Hi Markus,
On Apr 26, 2012, at 6:55 AM, Markus Bina wrote:
> Hi Quincey,
>
> Thanks for your help!
> I upgraded to HDF5 1.8.8 (src) as you suggested.
> Now H5Pget_mpio_actual_io_mode() is called right after H5DWrite and
> gives 0 ( = H5D_MPIO_NO_COLLECTIVE - return value is the second argument).
Ah, OK, for some reason, whatever you are doing is forcing the library
into using independent I/O.
> Why H5D_MPIO_NO_COLLECTIVE is returned I do not understand.

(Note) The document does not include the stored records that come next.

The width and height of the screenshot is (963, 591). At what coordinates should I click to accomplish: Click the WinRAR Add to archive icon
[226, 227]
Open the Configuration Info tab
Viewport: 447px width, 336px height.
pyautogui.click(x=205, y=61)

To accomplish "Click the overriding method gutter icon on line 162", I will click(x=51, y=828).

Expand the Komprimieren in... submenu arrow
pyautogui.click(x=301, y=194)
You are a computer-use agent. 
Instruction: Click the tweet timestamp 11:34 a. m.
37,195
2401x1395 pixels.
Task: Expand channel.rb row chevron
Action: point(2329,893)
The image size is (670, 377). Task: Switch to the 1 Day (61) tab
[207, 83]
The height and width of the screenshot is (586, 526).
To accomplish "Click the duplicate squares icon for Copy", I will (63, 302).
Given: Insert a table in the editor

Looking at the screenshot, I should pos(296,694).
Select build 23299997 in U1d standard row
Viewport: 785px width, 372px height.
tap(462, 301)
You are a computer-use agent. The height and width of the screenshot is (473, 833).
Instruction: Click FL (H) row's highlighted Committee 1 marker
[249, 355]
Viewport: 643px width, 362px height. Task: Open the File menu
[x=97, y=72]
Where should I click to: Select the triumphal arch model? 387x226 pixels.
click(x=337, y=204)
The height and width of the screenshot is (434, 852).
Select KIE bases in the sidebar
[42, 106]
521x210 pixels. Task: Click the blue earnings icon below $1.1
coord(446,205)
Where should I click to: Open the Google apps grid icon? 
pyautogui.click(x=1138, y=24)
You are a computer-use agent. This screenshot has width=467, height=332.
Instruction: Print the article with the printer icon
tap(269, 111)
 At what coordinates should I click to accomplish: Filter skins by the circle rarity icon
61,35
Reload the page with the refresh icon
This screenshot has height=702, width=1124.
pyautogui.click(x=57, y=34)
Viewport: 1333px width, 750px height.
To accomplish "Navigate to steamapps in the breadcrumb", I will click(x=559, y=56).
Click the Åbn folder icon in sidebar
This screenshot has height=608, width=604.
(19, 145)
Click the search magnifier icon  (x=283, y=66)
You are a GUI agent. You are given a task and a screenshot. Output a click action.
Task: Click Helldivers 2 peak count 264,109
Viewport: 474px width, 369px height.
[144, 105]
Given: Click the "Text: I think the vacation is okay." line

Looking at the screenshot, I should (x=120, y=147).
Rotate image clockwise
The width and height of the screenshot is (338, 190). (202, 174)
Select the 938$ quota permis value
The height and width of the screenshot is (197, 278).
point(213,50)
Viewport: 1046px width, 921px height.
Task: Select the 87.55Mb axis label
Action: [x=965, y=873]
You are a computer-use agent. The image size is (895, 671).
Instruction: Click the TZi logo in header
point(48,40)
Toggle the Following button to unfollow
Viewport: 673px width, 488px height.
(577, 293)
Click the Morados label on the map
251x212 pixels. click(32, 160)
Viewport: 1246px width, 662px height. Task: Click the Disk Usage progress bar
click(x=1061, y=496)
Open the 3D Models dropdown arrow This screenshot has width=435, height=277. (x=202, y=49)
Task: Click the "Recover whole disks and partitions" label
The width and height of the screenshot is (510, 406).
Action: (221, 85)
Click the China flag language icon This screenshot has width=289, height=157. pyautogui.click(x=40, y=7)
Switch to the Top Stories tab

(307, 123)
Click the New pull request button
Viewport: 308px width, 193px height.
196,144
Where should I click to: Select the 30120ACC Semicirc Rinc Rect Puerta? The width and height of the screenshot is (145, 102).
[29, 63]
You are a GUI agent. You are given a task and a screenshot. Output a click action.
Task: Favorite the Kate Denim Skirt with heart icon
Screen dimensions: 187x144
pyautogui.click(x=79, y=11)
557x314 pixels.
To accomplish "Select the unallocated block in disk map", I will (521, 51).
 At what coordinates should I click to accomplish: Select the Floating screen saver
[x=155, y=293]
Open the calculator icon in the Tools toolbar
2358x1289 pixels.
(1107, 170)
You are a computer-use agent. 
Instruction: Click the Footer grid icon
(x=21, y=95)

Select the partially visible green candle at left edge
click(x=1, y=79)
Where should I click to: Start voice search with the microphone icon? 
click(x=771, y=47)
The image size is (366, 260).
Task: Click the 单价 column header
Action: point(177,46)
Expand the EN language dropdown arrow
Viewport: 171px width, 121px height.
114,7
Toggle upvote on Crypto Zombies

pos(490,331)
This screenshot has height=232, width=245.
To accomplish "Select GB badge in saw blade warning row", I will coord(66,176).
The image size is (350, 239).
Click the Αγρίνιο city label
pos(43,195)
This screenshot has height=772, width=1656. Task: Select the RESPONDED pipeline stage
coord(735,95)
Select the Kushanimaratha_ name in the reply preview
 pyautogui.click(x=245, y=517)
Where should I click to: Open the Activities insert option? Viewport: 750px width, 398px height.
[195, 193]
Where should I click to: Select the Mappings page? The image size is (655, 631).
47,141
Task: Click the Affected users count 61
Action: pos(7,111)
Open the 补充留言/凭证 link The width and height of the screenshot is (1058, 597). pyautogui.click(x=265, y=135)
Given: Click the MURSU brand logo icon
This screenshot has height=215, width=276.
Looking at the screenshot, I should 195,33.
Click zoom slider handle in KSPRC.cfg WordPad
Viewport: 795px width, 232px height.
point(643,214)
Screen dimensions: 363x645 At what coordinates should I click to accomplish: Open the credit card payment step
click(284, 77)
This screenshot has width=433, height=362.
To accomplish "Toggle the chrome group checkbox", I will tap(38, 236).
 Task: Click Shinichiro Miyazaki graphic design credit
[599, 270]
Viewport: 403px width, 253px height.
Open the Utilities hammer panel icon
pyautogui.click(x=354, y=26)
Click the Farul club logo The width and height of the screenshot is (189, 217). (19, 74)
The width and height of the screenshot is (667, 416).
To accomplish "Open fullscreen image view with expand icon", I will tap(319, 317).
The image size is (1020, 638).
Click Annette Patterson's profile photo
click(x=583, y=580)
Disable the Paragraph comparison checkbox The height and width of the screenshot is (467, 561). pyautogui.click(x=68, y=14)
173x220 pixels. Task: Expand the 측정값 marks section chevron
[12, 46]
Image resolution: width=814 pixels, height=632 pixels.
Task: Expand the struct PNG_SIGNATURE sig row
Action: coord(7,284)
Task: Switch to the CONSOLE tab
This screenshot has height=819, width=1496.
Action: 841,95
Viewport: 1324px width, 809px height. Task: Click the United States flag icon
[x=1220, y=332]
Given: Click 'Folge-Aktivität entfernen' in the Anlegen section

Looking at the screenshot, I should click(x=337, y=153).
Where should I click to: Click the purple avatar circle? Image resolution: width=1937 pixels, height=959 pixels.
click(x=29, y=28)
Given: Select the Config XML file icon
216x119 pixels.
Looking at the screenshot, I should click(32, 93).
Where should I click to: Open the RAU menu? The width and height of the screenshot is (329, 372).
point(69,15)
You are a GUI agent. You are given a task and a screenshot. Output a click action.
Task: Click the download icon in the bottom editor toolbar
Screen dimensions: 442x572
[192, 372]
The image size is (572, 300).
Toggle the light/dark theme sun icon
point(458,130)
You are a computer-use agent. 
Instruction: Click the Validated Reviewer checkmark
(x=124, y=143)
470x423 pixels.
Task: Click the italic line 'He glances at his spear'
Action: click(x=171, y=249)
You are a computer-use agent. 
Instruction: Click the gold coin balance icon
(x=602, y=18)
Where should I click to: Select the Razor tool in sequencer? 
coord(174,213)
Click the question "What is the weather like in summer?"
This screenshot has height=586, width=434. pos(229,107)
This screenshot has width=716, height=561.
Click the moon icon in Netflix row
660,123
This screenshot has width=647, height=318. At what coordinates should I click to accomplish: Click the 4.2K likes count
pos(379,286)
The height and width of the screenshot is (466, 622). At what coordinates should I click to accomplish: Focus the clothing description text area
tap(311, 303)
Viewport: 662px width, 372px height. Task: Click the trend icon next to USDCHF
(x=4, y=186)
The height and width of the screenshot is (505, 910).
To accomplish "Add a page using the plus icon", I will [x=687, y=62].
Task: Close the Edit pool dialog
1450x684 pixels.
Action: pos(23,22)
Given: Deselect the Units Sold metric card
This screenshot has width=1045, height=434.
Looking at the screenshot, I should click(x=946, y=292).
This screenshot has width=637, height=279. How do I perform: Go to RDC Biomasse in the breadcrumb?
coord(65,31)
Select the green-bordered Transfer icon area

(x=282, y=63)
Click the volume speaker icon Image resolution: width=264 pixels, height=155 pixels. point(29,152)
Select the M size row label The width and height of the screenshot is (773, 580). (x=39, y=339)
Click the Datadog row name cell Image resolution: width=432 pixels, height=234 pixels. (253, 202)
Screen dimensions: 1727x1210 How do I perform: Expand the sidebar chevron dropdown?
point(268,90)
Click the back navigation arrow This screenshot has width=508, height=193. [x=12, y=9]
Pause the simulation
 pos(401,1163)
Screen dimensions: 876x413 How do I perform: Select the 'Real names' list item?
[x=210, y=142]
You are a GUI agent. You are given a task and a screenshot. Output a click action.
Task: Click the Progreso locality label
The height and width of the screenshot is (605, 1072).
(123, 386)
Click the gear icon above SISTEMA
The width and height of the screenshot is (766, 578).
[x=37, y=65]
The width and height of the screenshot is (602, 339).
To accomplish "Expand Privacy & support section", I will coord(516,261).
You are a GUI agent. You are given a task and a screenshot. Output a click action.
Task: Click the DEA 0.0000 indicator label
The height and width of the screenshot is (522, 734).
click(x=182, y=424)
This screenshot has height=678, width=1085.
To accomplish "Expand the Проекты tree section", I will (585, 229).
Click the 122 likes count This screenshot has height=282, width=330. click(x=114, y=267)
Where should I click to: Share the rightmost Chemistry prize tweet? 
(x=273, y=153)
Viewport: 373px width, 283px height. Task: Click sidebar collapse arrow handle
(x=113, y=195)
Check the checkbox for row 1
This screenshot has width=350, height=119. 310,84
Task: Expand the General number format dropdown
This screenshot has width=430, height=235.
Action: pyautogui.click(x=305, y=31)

> It is true that the data written by a process is non-continguous, can this be
> the cause?
We've got plans to implement another API routine which would answer
this question, but for now, you'll have to put some printf() in the
H5D_mpio_opt_possible routine (in src/H5Dmpio.c) to see which of the conditions
that could break collective I/O is getting triggered when your application
calls H5Dwrite(). Let me know which condition gets triggered and we can talk
about the overall reason.
Quincey
> Best Regards,
>
> Markus
>
> On 2012-04-25 13:23, Quincey Koziol wrote:
>> Hi Markus,
>> Seems like it should be working, but can you upgrade to 1.8.8 (or the
>> 1.8.9 prerelease) and use the H5Pget_mpio_actual_io_mode() routine to see if
>> collective I/O is occurring? Further actions will depend on the results
>> from that routine...
>>
>> Quincey
>>
>> On Apr 24, 2012, at 8:41 AM, Markus Bina wrote:
>>
>>> Dear HDF Forum users.
>>>
>>> In my program I started using HDF5 1.8.2 and hyperslabs to write
>>> distributed data to a single output file a few weeks ago.
>>>
>>> The data is a Nx3 matrix (N is known at runtime).
>>>
>>> What am I doing (see code below):
>>> Opening a group. Creating a dataset for all the data. Each process
>>> selects via hyperslabs where to write the data to (position).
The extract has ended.